### Task goal
State how many lines in the listing below hold "computer", with no other words.

### Data for review
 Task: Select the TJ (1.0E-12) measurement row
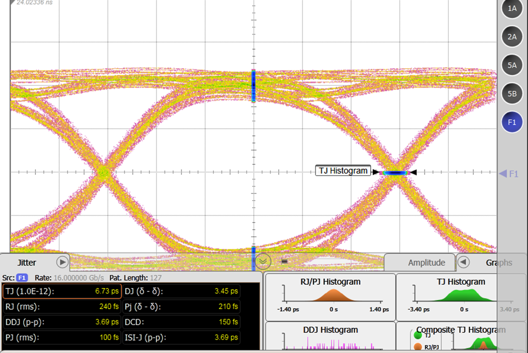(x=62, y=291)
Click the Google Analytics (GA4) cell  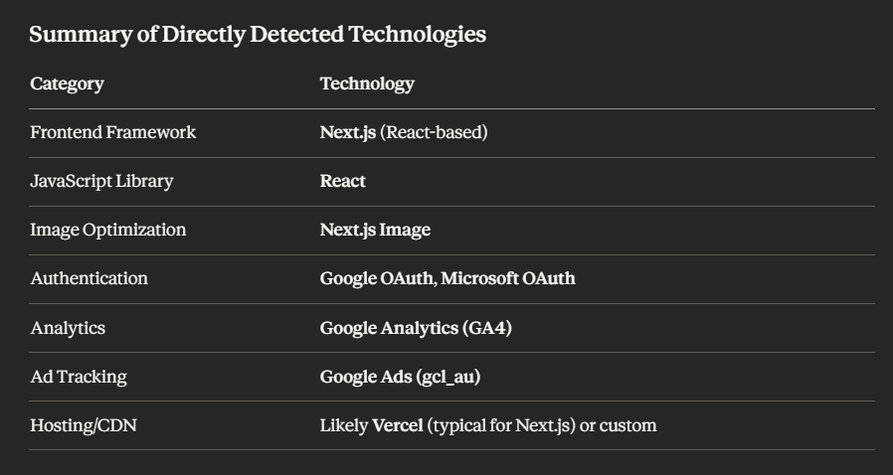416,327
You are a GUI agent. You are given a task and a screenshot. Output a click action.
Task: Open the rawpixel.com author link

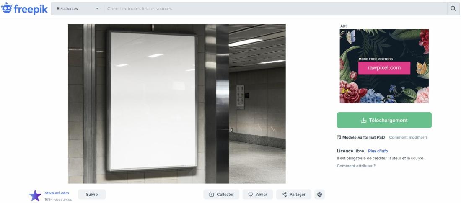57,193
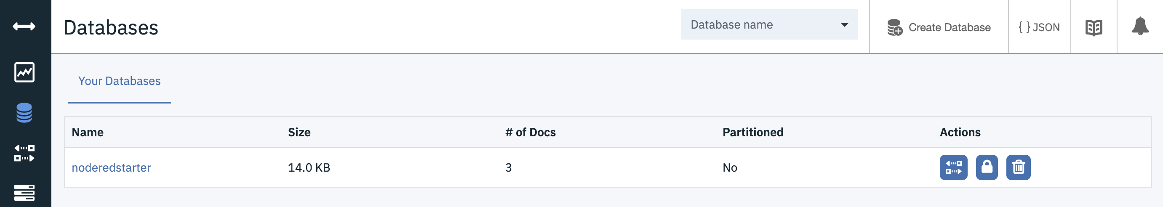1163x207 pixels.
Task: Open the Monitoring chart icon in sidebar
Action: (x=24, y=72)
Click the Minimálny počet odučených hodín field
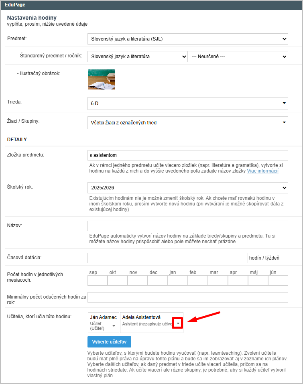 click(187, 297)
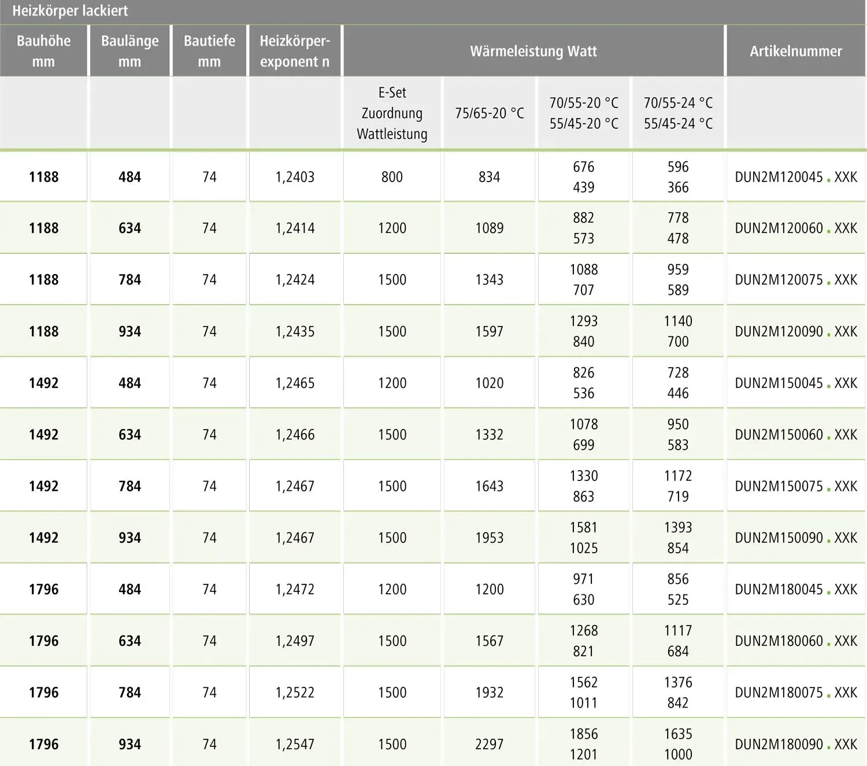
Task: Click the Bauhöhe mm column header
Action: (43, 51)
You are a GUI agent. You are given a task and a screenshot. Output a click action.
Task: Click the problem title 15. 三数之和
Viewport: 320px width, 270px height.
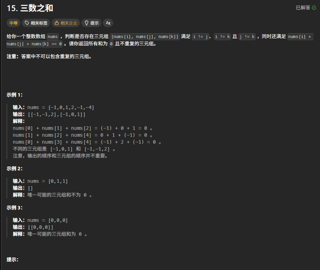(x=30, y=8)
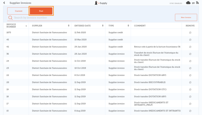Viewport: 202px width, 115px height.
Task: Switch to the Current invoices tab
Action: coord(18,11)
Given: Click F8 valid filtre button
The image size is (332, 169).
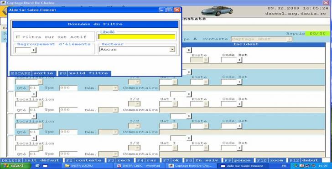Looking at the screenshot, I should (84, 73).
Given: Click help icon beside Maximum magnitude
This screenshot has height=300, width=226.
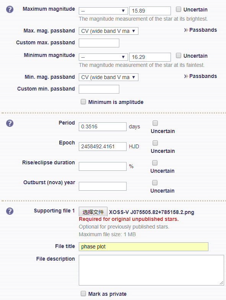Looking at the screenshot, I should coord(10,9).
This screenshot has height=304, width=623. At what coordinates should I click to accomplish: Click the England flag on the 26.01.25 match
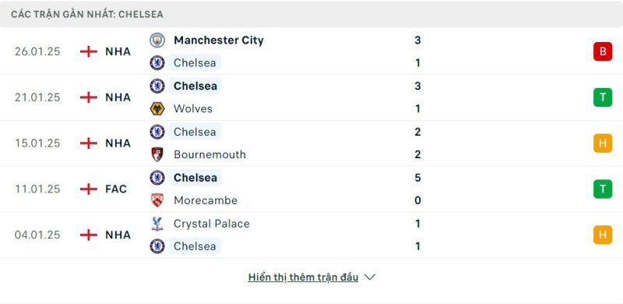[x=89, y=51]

--

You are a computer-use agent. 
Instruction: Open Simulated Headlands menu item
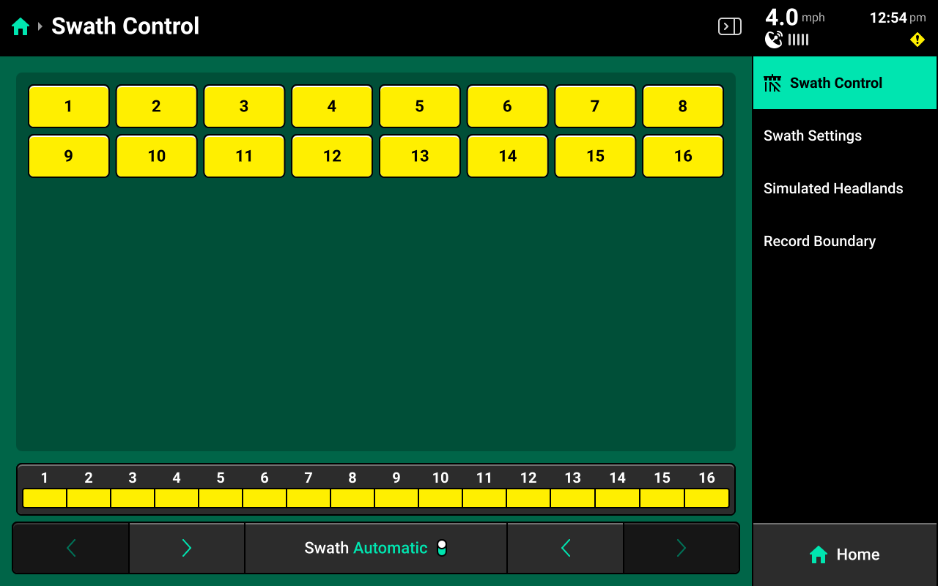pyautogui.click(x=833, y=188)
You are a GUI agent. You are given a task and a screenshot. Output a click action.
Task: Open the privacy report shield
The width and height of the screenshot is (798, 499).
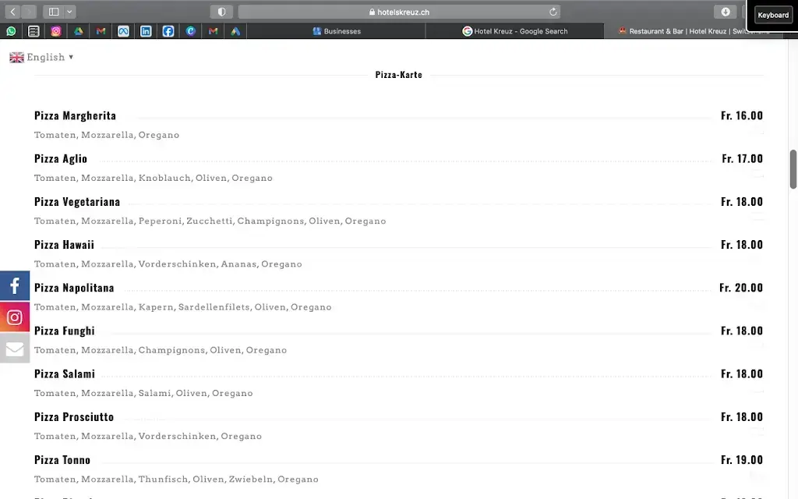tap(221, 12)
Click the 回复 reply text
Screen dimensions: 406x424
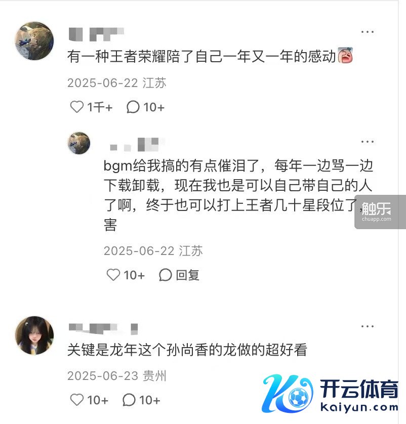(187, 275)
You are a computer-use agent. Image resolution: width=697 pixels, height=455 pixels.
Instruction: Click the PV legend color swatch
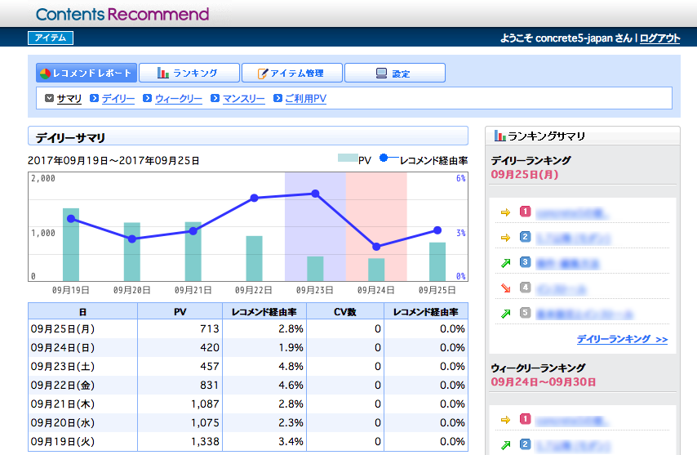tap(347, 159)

### Written reply
2